Recipe: Beetroot, chard and cashew nut curry
Published: 30 August 2018
Our cook Janet shares one of her recipes
This is one of my favourite dishes to make at the moment that is sweet, richly-coloured and full of warming spices. It's exactly what my body is craving as we slowly transition from warm summery days to the wetter, cooler, darker autumnal phase.
In summer we reach for the light, watery, cleansing salads and vegetables and eat more spontaneously as we dash off for wild picnics and barbecues, eating outdoors and eating more raw and fresh foods. As we transition towards the darker end of the year our bodies want more nourishing cooked foods, rich deep colours of squash and beetroot, the darker greens of chard and kale.
September is a beautiful month, with sweetness in the air, the leaves beginning to change colour, the abundance of berries in our hedgerows, apples, pears and sweet plums that help us to prepare for the upcoming winter giving us bountiful healthy vitamins.
I love this time of letting go of summer and moving onto another season, full of rich colours and earthy woody scents.

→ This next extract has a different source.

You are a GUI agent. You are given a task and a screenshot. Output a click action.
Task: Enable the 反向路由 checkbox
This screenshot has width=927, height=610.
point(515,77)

So I hope that you too enjoy this time of change and benefit from the abundance of our own delicious fruit and vegetables that - if you can get to your local market - will be calling you to make some delicious, warming, nourishing meals.
Tomato (fresh or tinned)
Curry spice mix
Creating the curry
Begin by putting on the oven to 180/375/gas 5.
Peel and cut the beetroot into wedges or chunks depending on their size. Put into a baking tray and massage them with olive or coconut oil so they are all well coated and add some of the curry spice and again coat them all in the spice. Cover with a lid or tin foil and bake till tender, about 45 mins.
Whilst they are cooking, peel and thinly slice the onion and fry on a medium heat till tender and sweet, stirring occasionally. Peel the garlic, crush and add to the onion, finely chop the chilli, then peel and grate the ginger, adding that to the pan, stirring all in well. After a couple of minutes add the spice mix and cook together for a couple of minutes, letting the spices infuse the onion mix. Add the tomato and stir in, making a very lovely paste. I love this process, as it thickens and I can stand and just stir this for ages as I watch the colours deepen and the gooeyness of the paste. So enjoy this moment of alchemy, stirring in some magic! Add seasoning and taste for spice and heat.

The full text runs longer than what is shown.